Transcurridos 10 minutos llegan las mujeres descarriadas cargada de cajas, fardos y botellas. La señorita Cuerda me informa de que han limpiado la cafetería Bar Quincoces, aunque los víveres y bebidas así obtenidos no dan para mucho. Le respondo que algo es algo y le ordeno ir colocándolo todo en su sitio, con especial cuidado de los productos perecederos y los congelados.

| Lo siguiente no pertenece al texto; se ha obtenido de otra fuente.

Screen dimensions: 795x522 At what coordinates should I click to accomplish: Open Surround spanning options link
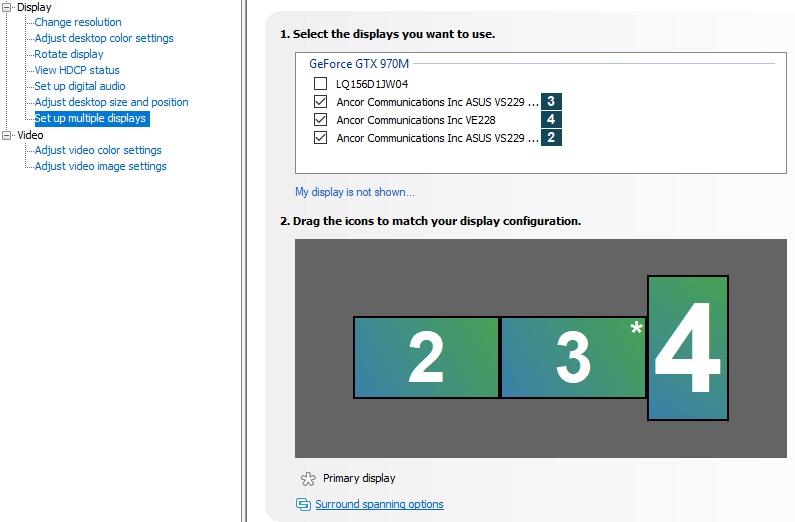tap(379, 504)
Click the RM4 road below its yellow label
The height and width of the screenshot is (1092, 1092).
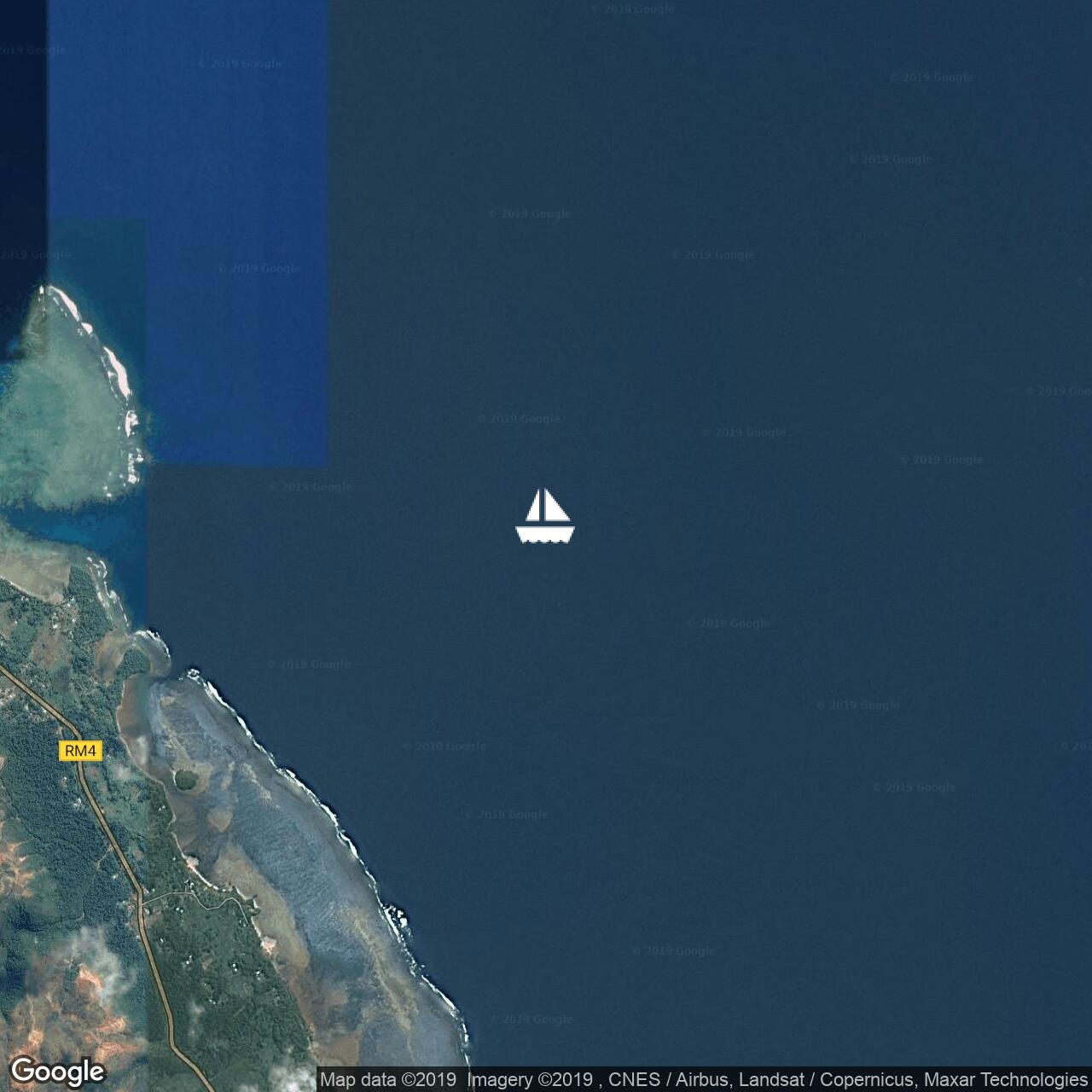click(111, 836)
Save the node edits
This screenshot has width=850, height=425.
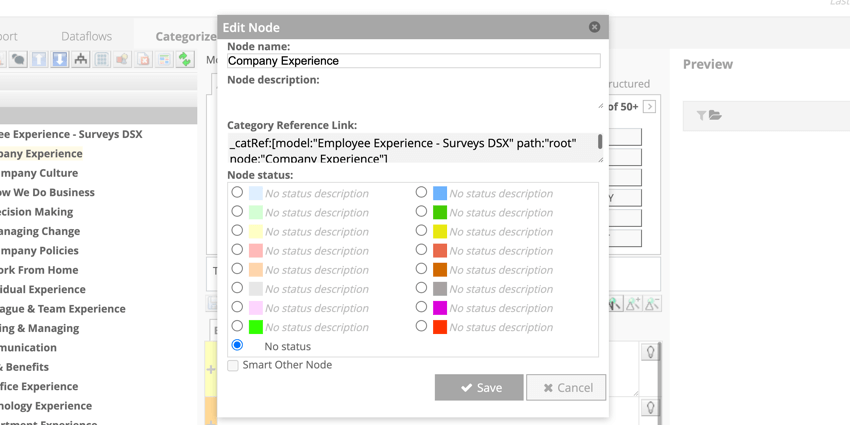point(479,387)
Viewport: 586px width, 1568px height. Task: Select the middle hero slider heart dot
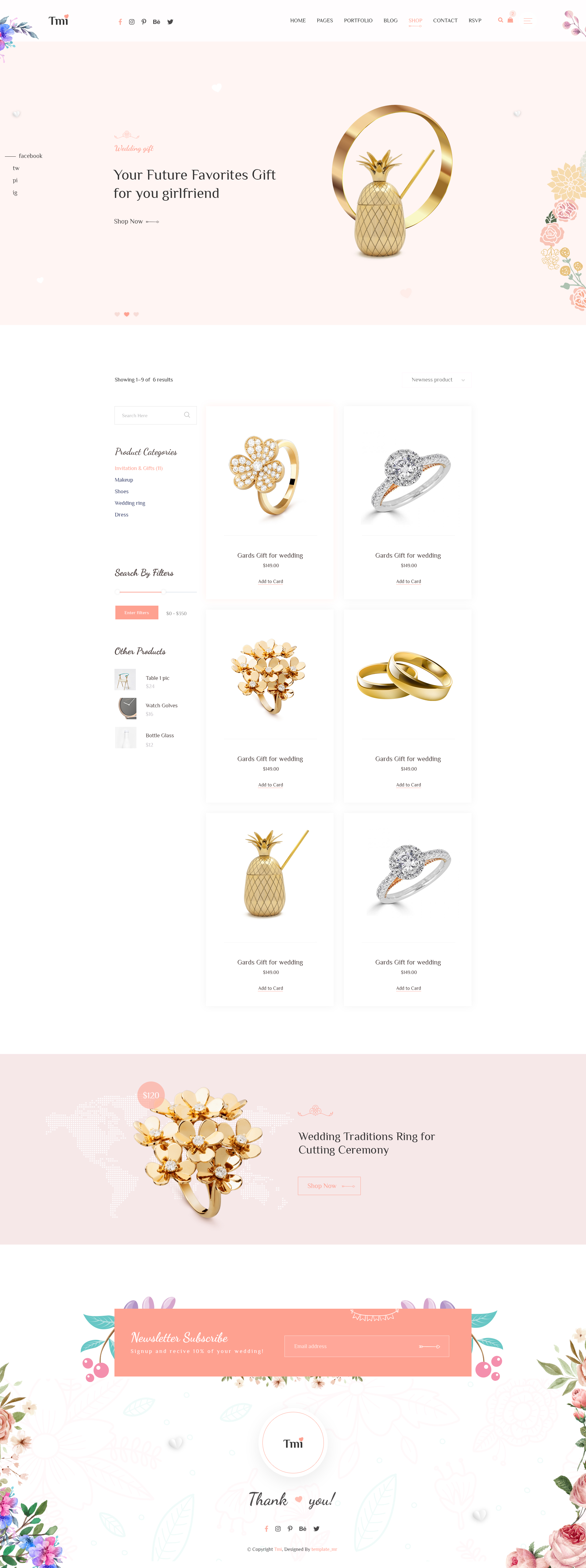(x=127, y=314)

Mientras hablamos, una tremenda explosión sacude la estación espacial, y a lo lejos se eleva una columna de humo. Al cabo de muy poco entran corriendo en los astilleros el segundo segundo de a bordo con Garañón y su cuadrilla. Yo les había confiado la misión de averiar el ascensor que conduce al centro secreto de control que el almirante Sinegato tuvo a bien mostrarme la víspera, a fin de que no pudieran localizarnos ni atacarnos mientras durasen las obras de reparación, pero no le dije que volasen las instalaciones. Les reprendo y alegan que la culpa la ha tenido el ascensor, que dispone de un sistema de seguridad demasiado sensible. Al decir esto se les escapa la risa, pero no es momento para entrar en discusiones, porque el atentado sin duda ha puesto en pie de guerra a toda la estación espacial.

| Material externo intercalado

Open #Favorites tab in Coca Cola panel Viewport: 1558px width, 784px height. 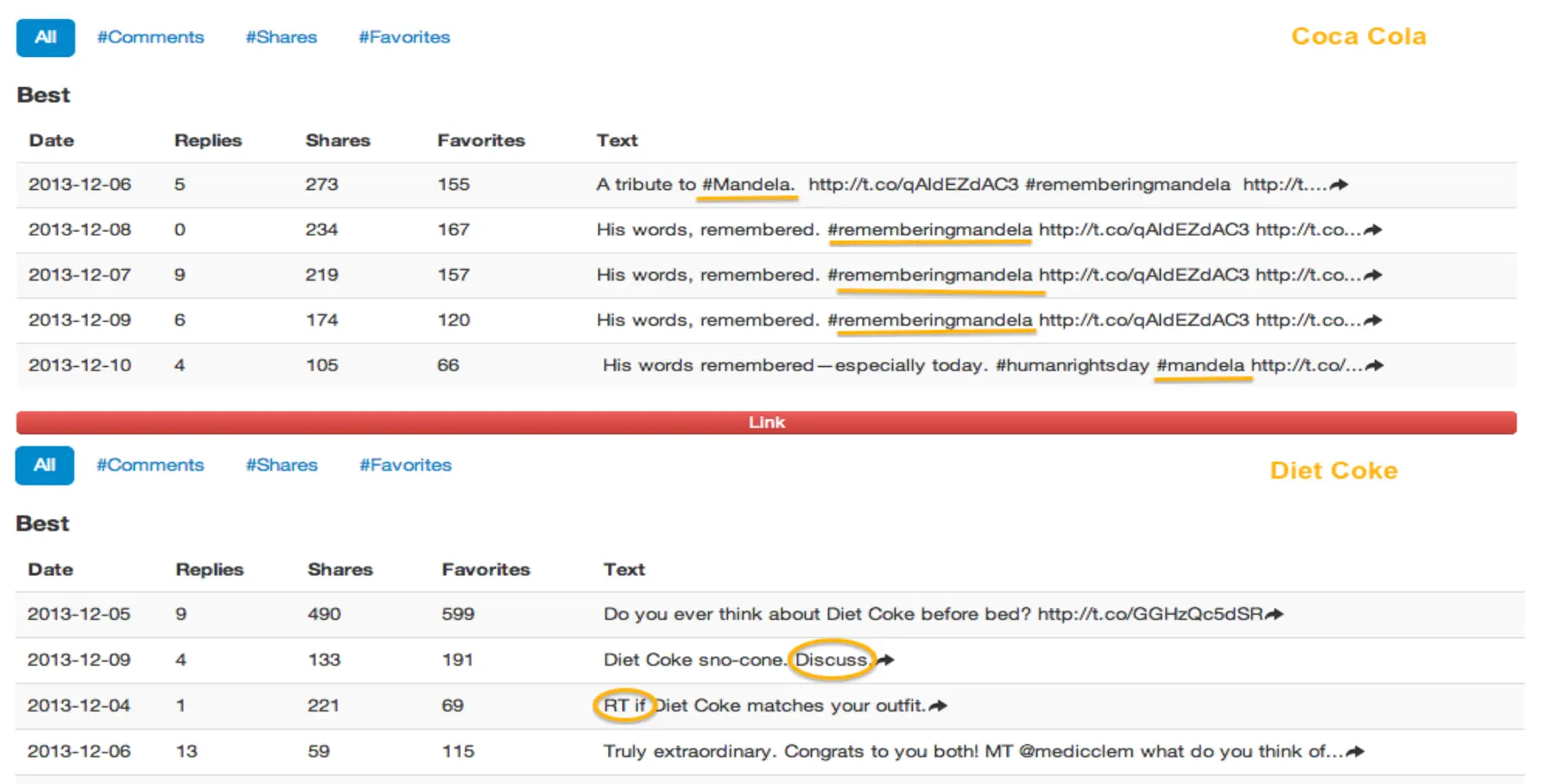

Confirmando estos temores viene a la carrera el doctor Agustinopoulos empujando una carretilla llena de productos farmacéuticos y diciendo que un regimiento de gendarmes y dos carros de combate se dirigen a los astilleros. Calcula que tardarán cuatro minutos en llegar. El primer segundo de a bordo dice que necesita 20 para despegar. Los que vigilaban la puerta abandonan la vigilancia y corren a refugiarse en la nave a los gritos de 'ya están aquí' y 'son muchos'.
En vista de la situación, me proveo de una bandera blanca y acudo al portalón de los astilleros a negociar una rendición sin condiciones.
Desde el portalón veo avanzar a los gendarmes en apretada formación, flanqueados de los carros de combate.
Cuando están a menos de 20 metros agito la bandera blanca. Un obús me arranca la bandera de la mano y estalla a mis espaldas, dejándome sordo, harapiento y amedrentado. No sé si es mejor salir corriendo o hacerse el muerto.
Mientras lo dudo aparece de improviso un grupo de personas y se coloca frente al portalón. Con sorpresa advierto que se trata de la duquesa y su coro de madrigales. La interrogo con la mirada y ella me indica con el abanico que regrese a la nave, que ella entretendrá a los atacantes. Acto seguido se dirige al coro y les da el la.
Sin preocuparme por averiguar lo que pueda resultar de esta insensata maniobra, corro a la nave, entro y ordeno cerrar la escotilla. Hecho esto, la nave experimenta varias sacudidas e inicia la operación de despegue.
Lunes 7 de julio
Las gachas de arroz y los bollitos de alfalfa, así como el agua pútrida con clorofila, la cerveza de harina de pescado y el café de cascarilla confiscados por la señorita Cuerda en la cafetería Bar Quincoces empiezan a escasear. Descontento general y conato de rebelión en el sector de los delincuentes y algunos casos de hemoptisis en el de los ancianos improvidentes. En vista de la situación, ordeno al primer segundo de a bordo poner rumbo a la estación espacial más próxima.